The research on the drivers of DV point to two main factors. The first is time use. In other words, when individuals have more time on their hands (particularly, more time at home), the likelihood of engaging in abusive behavior at home increases. The second known factor is labor market conditions. DV has been found to be counter-cyclical, meaning that when the economy is doing poorly, DV rates increase. This likely operates through reduced mental health—in other words, a poor economy leads to employment and financial struggles and greater stress.
These two known drivers of domestic violence provide a theoretical basis for higher rates of DV in the COVID-19 era. Stay-at-home measures have given people a lot more time at home, and COVID-19 has had negative effects on employment and the economy. Furthermore, the social isolation that individuals are experiencing as a result of the pandemic can exacerbate these effects. Taken together, this creates an environment in which abusive individuals can become violent.

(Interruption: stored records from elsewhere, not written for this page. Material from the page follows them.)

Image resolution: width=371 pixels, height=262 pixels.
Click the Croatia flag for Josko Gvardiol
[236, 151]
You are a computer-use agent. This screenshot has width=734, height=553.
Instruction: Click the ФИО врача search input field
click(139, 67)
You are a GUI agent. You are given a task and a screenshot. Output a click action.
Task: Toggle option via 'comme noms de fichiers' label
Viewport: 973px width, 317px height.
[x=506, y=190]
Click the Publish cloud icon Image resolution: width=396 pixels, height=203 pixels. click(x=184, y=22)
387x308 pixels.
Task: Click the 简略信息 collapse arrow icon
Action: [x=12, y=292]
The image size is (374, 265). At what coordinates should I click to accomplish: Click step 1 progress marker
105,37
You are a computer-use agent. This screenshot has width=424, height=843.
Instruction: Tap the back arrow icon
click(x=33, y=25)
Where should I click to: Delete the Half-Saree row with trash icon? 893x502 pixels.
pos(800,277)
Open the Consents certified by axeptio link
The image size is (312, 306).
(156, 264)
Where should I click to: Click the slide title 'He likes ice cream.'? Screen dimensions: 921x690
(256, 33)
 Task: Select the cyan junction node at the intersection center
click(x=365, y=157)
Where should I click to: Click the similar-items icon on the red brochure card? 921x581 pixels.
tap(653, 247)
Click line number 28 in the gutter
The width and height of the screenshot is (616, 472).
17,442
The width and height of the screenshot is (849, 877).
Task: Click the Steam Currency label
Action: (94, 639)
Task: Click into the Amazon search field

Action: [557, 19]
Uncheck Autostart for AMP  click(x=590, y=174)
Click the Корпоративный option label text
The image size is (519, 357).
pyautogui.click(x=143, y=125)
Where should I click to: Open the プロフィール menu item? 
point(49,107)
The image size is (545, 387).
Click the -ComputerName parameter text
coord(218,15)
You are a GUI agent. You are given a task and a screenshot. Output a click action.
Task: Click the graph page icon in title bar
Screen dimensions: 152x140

However, estimating the causal effect of COVID-19 on DV is complicated by several factors. First, measuring DV is not straightforward, even under normal (“non-COVID-19”) circumstances, but COVID-19 creates additional challenges. One could measure DV through police calls, but this proxy is imperfect, because some DV goes unreported, and COVID-19 is likely affecting reporting rates. Second, there is probably heterogeneity in the effects of COVID-19 on DV and on reporting across individuals. For example, COVID-19 could lead to a rise in DV for individuals who are now spending more time at home with abusive family members, but COVID-19 could also lead to a decline in DV for those who, for example, don’t live with their abusive partners. COVID-19 could also raise reporting rates for some (e.g., if COVID-19 raises third-party reporting because neighbors are spending more time at home, or if being isolated from their usual support system of friends and family makes some more likely to call for help), but lower reporting for individuals who may find it more difficult to call in a complaint with an abusive partner always present in the home.
Thus, estimating an average effect across all categories of individuals may combine positive effects for some, negative effects for others, and overall, not provide much in the way of useful information regarding COVID-19-induced changes in the incidence of DV. In order to gain better certainty of the magnitude and signs of the effects of COVID-19 on DV, one would want to find robust effects across a variety of analyses that use different data and methodologies.
Only a handful of studies have sought to estimate the effect of COVID-19 on domestic violence. As predicted by the complications discussed, the sign and magnitude of the effects vary by the measure of DV used, the estimation strategy, the geographic level, and time frame examined.
Nevertheless, a few of these studies do suggest that COVID-19 led to an increase in police calls reporting domestic violence. One of these studies is a recent paper by Emily Leslie and Riley Wilson of Brigham Young University. The authors use a clever approach to isolate an arguably causal effect of COVID-19 on police calls for service for domestic violence (excluding child abuse) in 14 cities across the United States.
They use several measures to confirm the week in March during which social distancing measures became widespread: cellphone location, restaurant reservations, and Google searches for “social distancing.” Then, using a difference-in-differences estimation strategy, they compare police calls in 2020 before and after social distancing to police calls in 2019 before and after the same week in March. Resulting estimates suggest that police calls increased by somewhere between 7.5 and 9.7 percent, and that these increases are statistically significant.
Their estimates appear to be robust to a variety of sensitivity tests, and upon further investigation suggest that the increase in calls may be driven by first-time reporters. In other words, COVID-19 may have induced individuals with no history of reporting to place police calls regarding domestic violence.
More evidence is needed to reach better conclusions regarding the impact of COVID-19 on DV, but Riley and Wilson’s results already seem to be corroborated by a similar analysis performed by Justin McCrary of Columbia Law School and Sarath Sanga of Northwestern University who find that during the daytime hours, increases in DV are even larger, in the ballpark of 20 percent.
The intuition behind this story is strong; the documented evidence linking economic conditions and unemployment to reduced mental health, and the clear increase in time spent at home due to lockdowns, together create an environment conducive to increased DV. At this point, the empirical literature is still catching up as it attempts to quantify the magnitude and significance of the effect. But to the extent that Leslie and Wilson’s estimates are credible, policymakers should consider the effects of COVID-related closures on DV and look for ways to mitigate the unintended consequences.